Изобель медленно моргнула. Она мельком взглянула на свои руки на коленях и на ободранные, запятнанные складки ее когда-то розового платья.
— Значит... я была разменной монетой, — сказала она, наконец. — Ты думал, я буду платой, если сделаю то, что ты скажешь. Это то, что имела в виду Лилит, когда она сказала, что ты не рассказал мне все. — Ее глаза устремились на него, и его молчание сказало ей, что она попала в точку.
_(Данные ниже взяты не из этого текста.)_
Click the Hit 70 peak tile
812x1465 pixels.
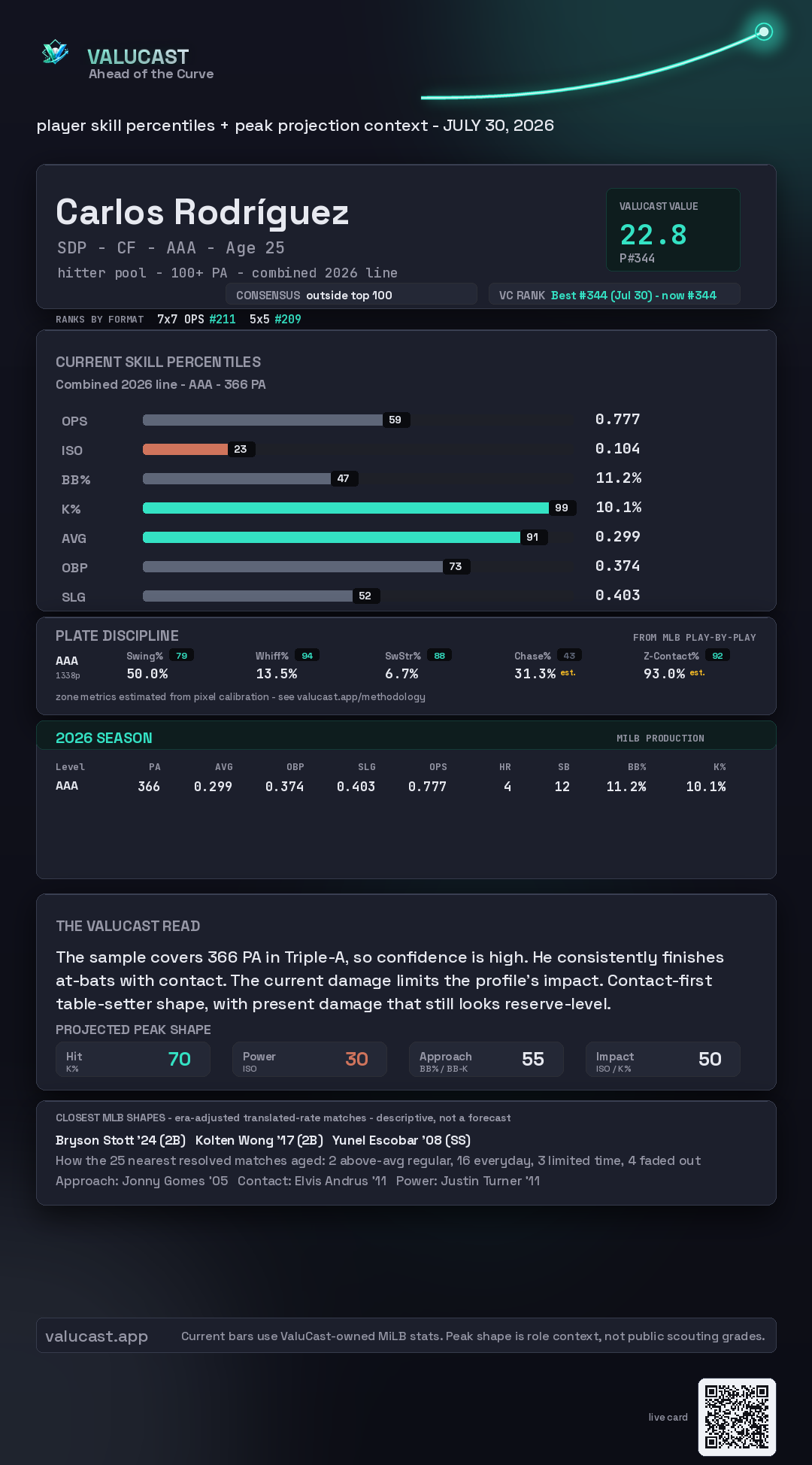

Он наблюдал за ней, и в ответ Изобель изучала часть его лица, которое она могла видеть, полоску кожи вокруг глаз. Они были молодыми. Обманчиво молодыми, подумала она. Кто знал, сколько лет ему действительно было? Более старый, чем Рождество, вероятно, тем более что у него, казалось, был моральный кодекс ацтекского священника на жертву долга. Она снова опустила взгляд на свои руки на коленях. Она пожала плечами, прилагая все усилия, чтобы притвориться, что это не беспокоило ее.
— Ты должен был сказать мне, знаешь, — пробормотала она. — Я… все равно... Если… если это был единственный способ спасти его.
Она ждала, что ответит что-то. Скажет ей, что он действительно не верил, что она умрет. Вместо этого он сказал:
— Я не жалею, что ты жива.
Она засмеялась, но звук вышел глухим. Это было забавно, потому что она понимала, что он имел в виду именно это. И сказать так, вероятно, требовало от него много. Она с трудом сглотнула. Правда, осознание того, что он отослал ее, чтобы она стала барбекю для стервятников, не было тем, что ей нравилось. И все же, он пришел за ней после того, как все закончилось. Он помог вернуться Ворену. И он принес ее домой. Он заботился, как мог, правильно?